**Supplied information:**
- - - -

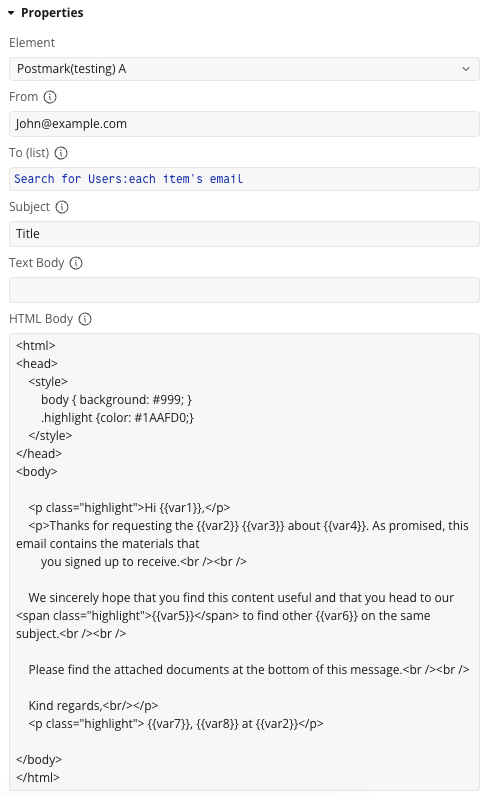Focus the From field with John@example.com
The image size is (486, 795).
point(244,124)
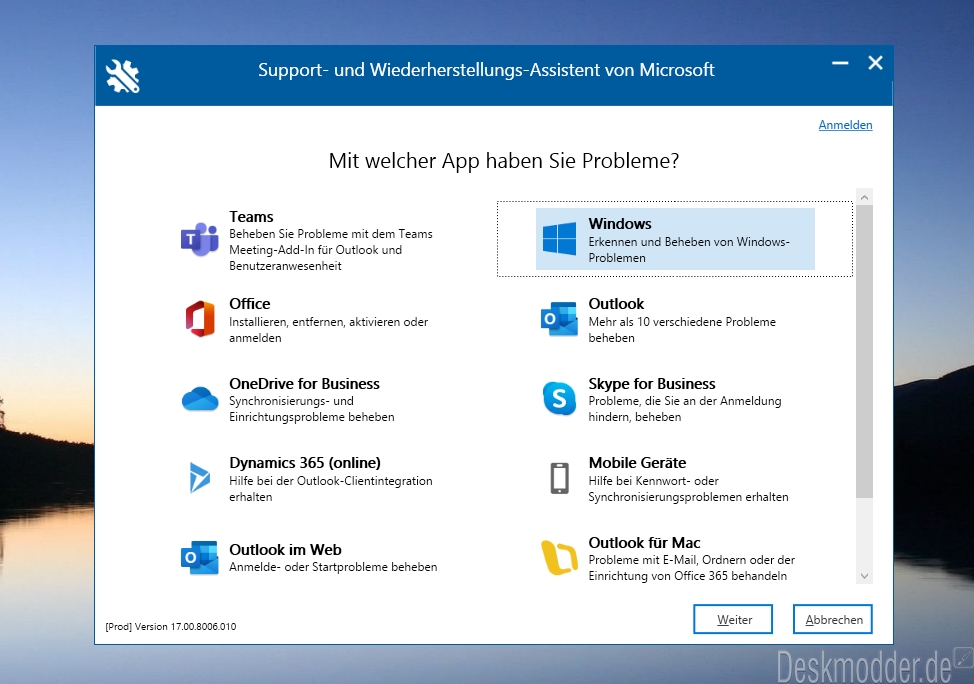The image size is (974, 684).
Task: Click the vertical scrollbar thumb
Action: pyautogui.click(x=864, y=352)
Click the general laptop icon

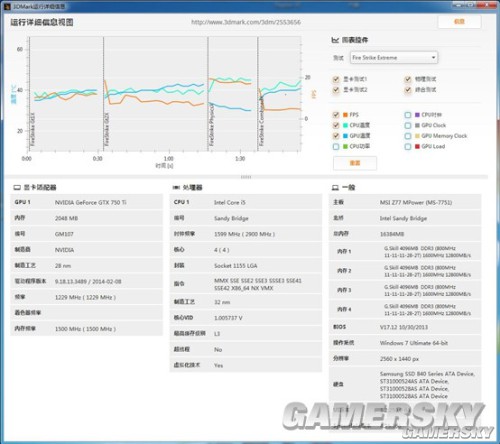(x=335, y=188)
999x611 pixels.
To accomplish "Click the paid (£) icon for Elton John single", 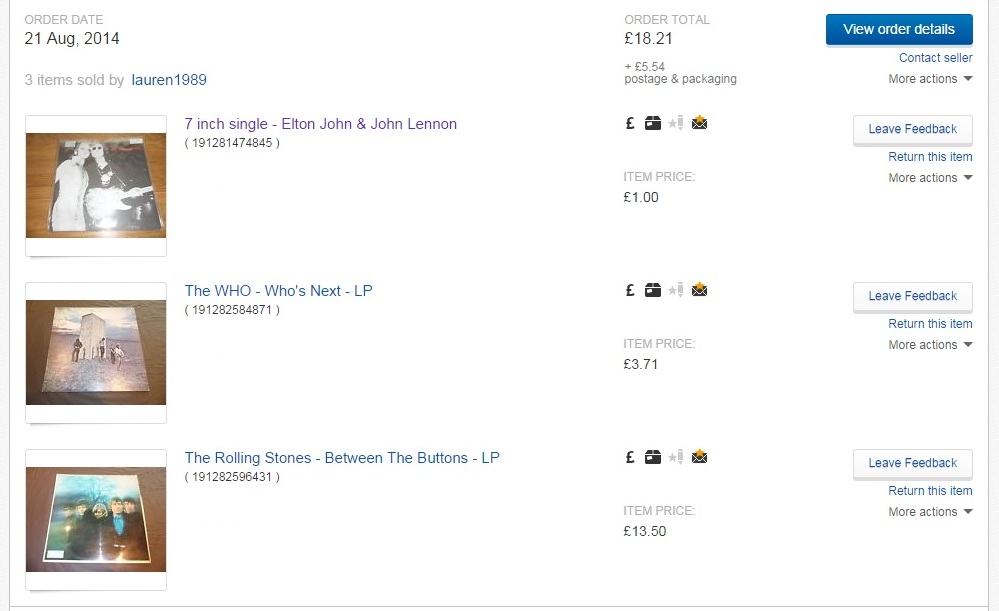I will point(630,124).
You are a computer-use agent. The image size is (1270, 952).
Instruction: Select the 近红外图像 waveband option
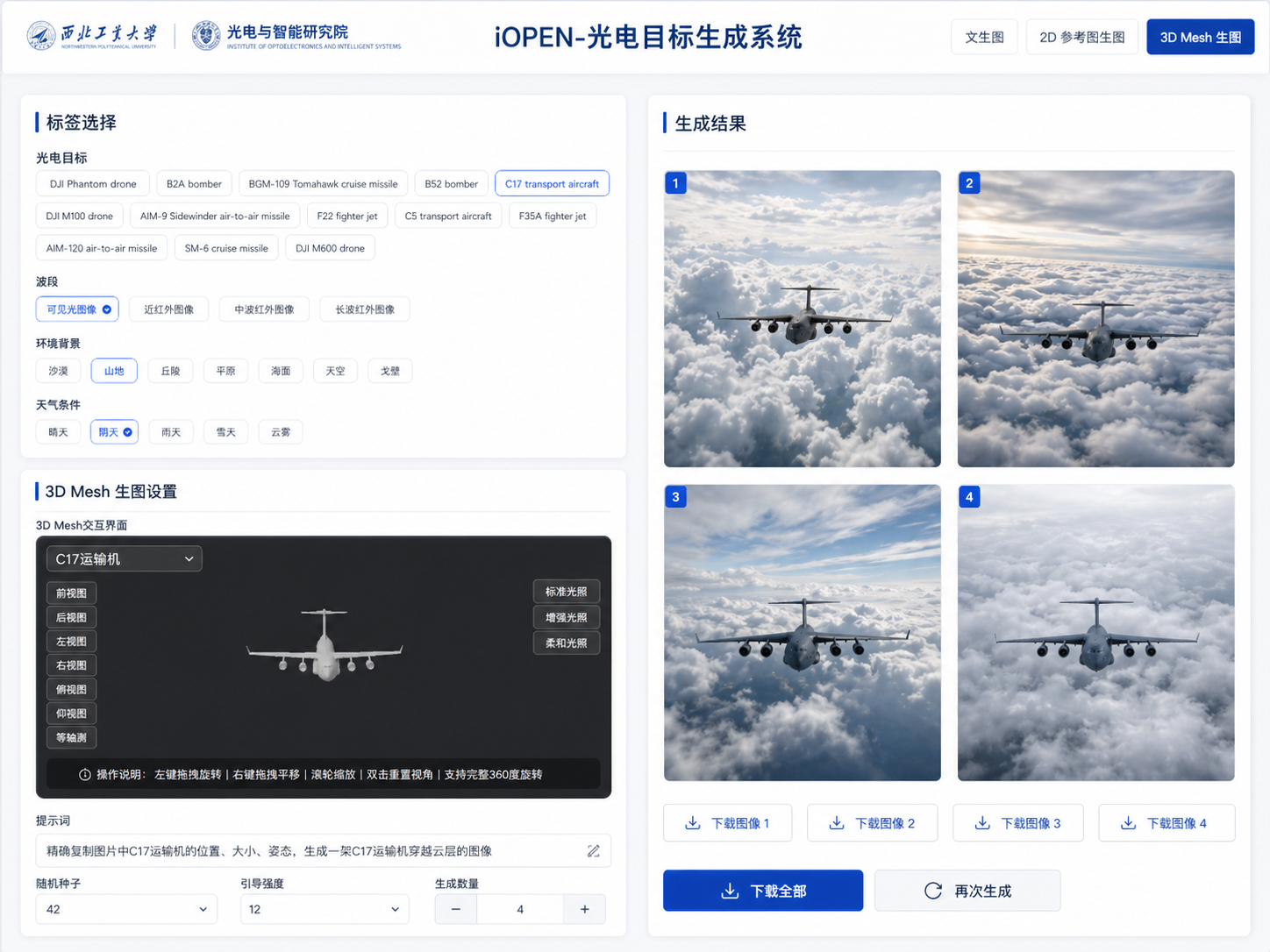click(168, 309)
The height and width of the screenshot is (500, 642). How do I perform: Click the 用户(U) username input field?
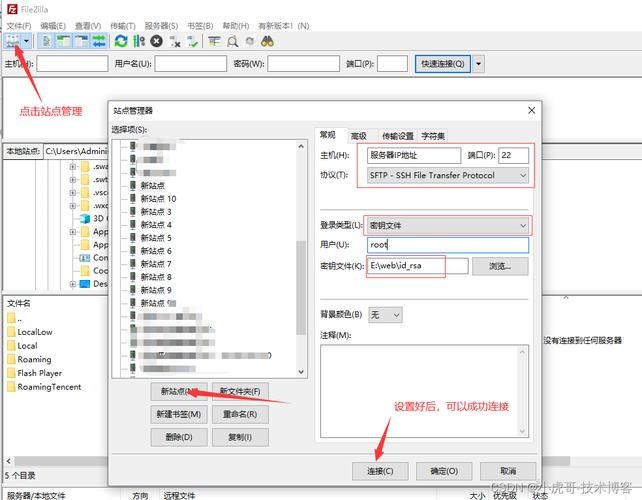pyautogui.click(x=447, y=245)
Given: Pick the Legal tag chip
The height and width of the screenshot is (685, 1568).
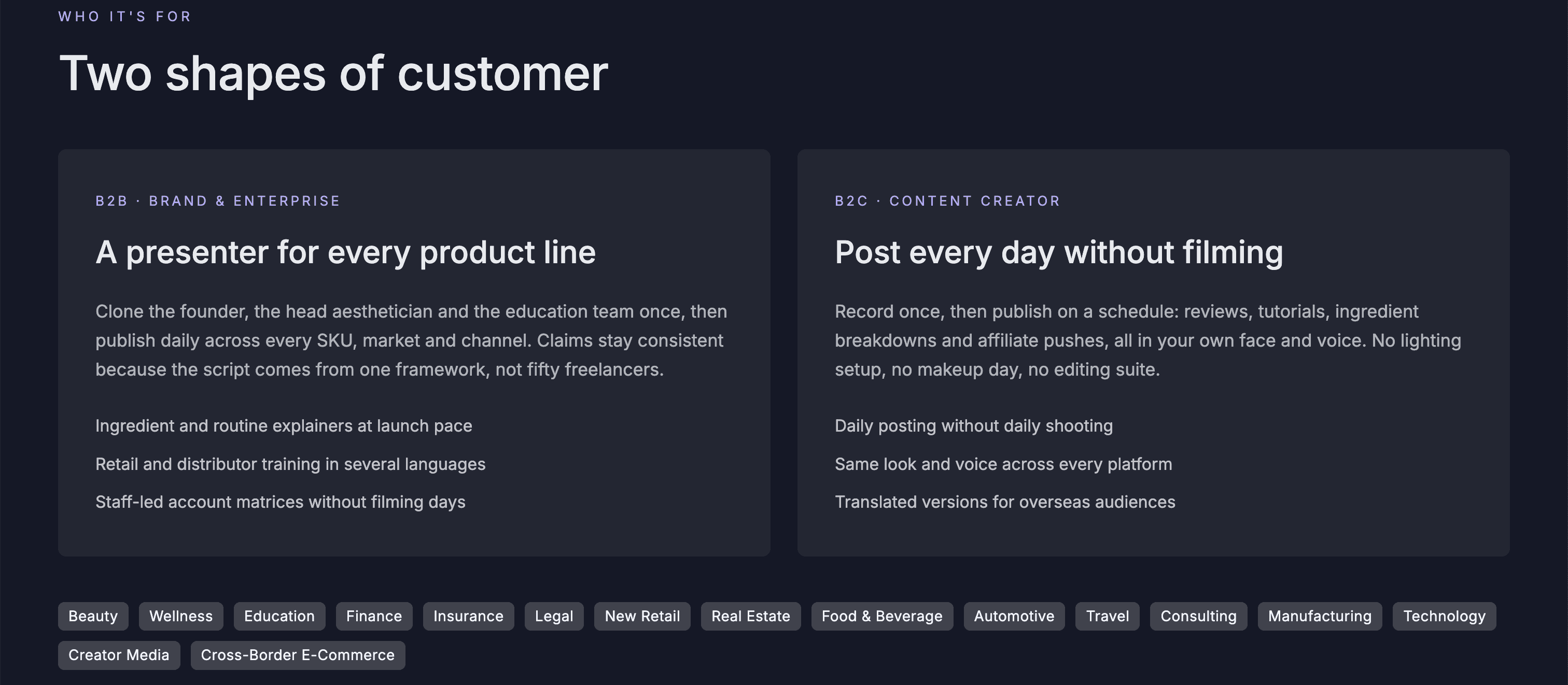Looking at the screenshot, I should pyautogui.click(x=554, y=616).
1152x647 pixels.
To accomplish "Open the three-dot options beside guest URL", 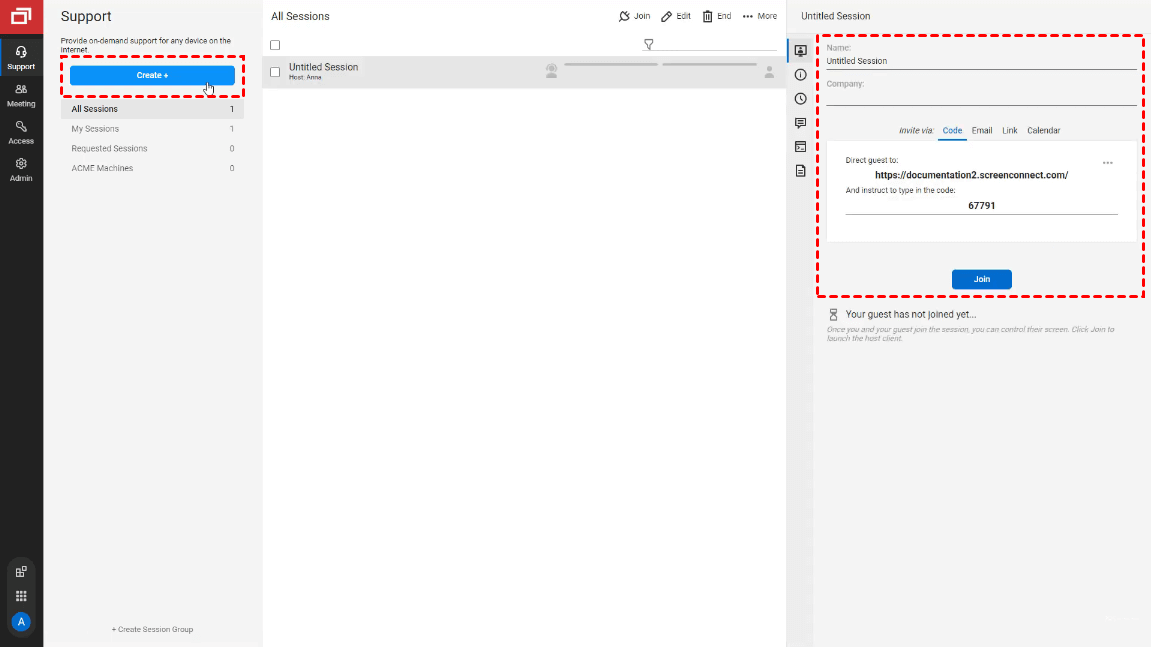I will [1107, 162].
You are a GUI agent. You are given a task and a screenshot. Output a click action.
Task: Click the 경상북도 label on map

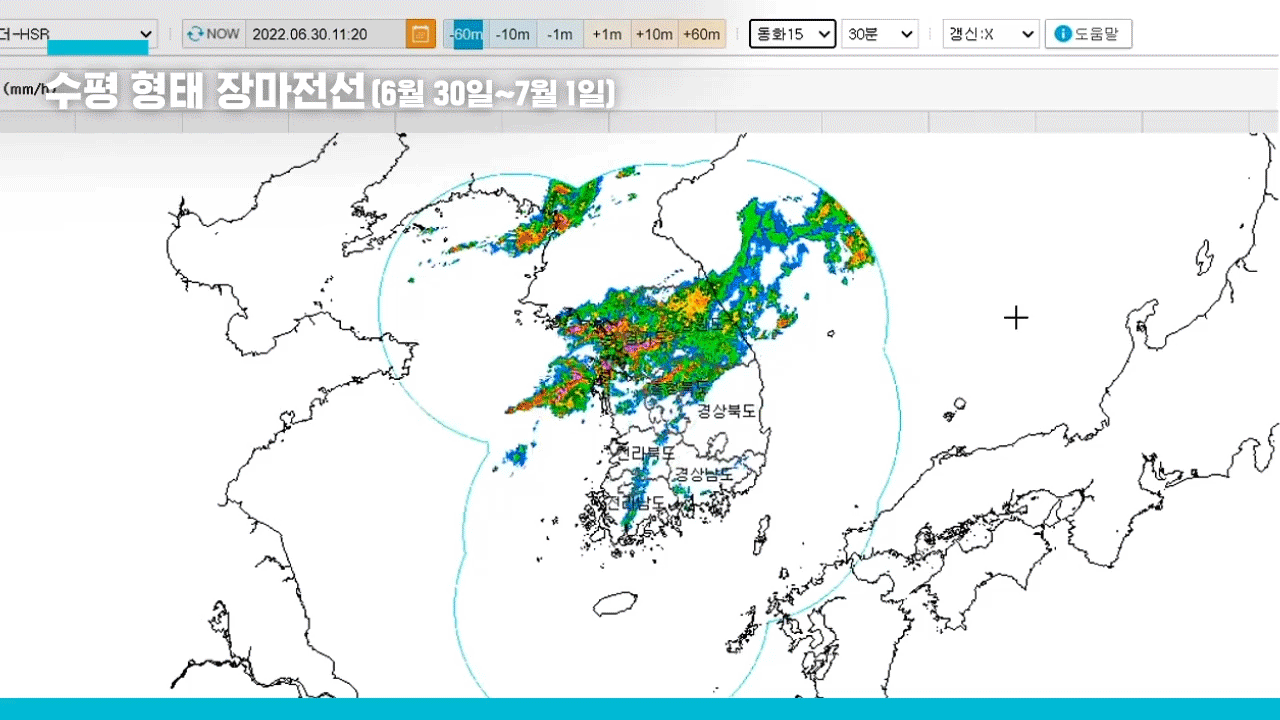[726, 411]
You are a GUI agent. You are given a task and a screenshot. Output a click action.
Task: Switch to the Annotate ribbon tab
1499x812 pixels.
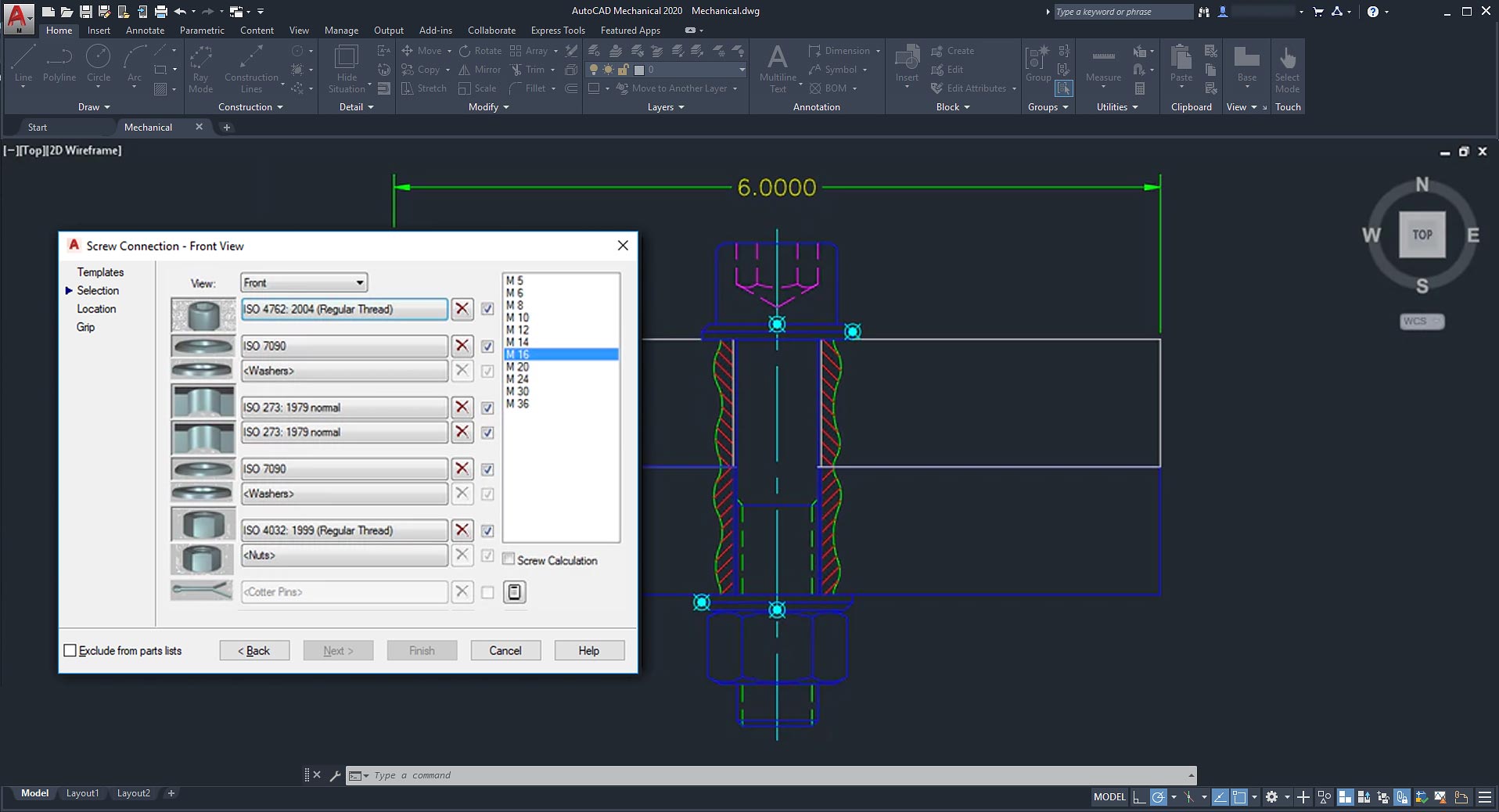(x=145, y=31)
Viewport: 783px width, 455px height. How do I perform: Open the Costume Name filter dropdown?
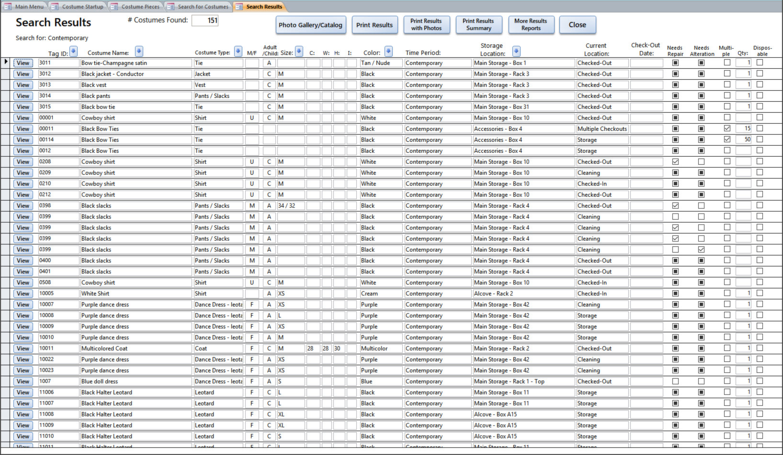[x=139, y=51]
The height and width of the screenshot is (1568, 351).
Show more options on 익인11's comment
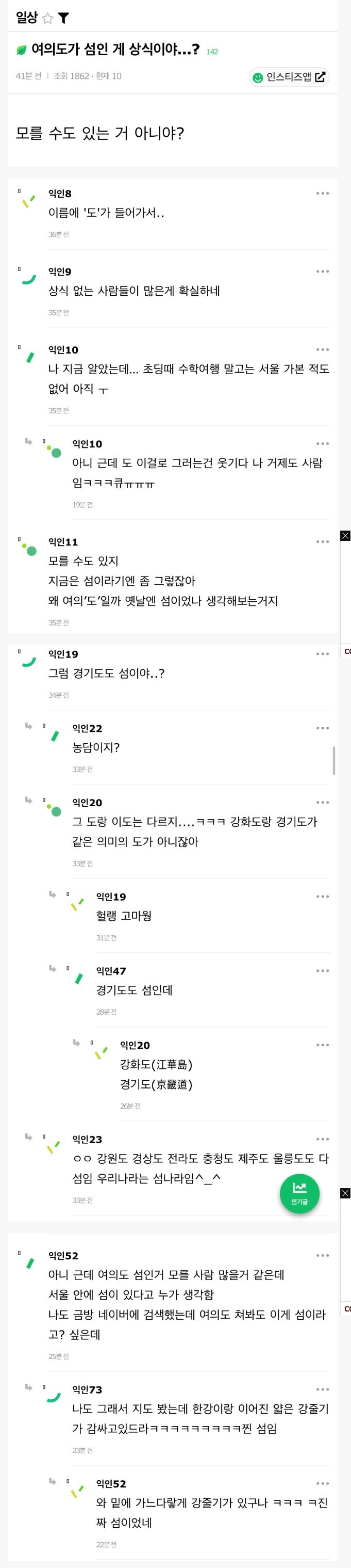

- - - -

**Exercise instructions:** With the pictures omitted, copy the entries above exactly from the line containing "Instruction: Select the 近红外图像 waveband option" through the line containing "Given: Pick the Legal tag chip", both lines included.

**Output of the exercise:**
Instruction: Select the 近红外图像 waveband option
click(168, 309)
The height and width of the screenshot is (500, 642). How do I perform: Click the 用户(U) username input field?
pyautogui.click(x=447, y=245)
Given: Pick the Legal tag chip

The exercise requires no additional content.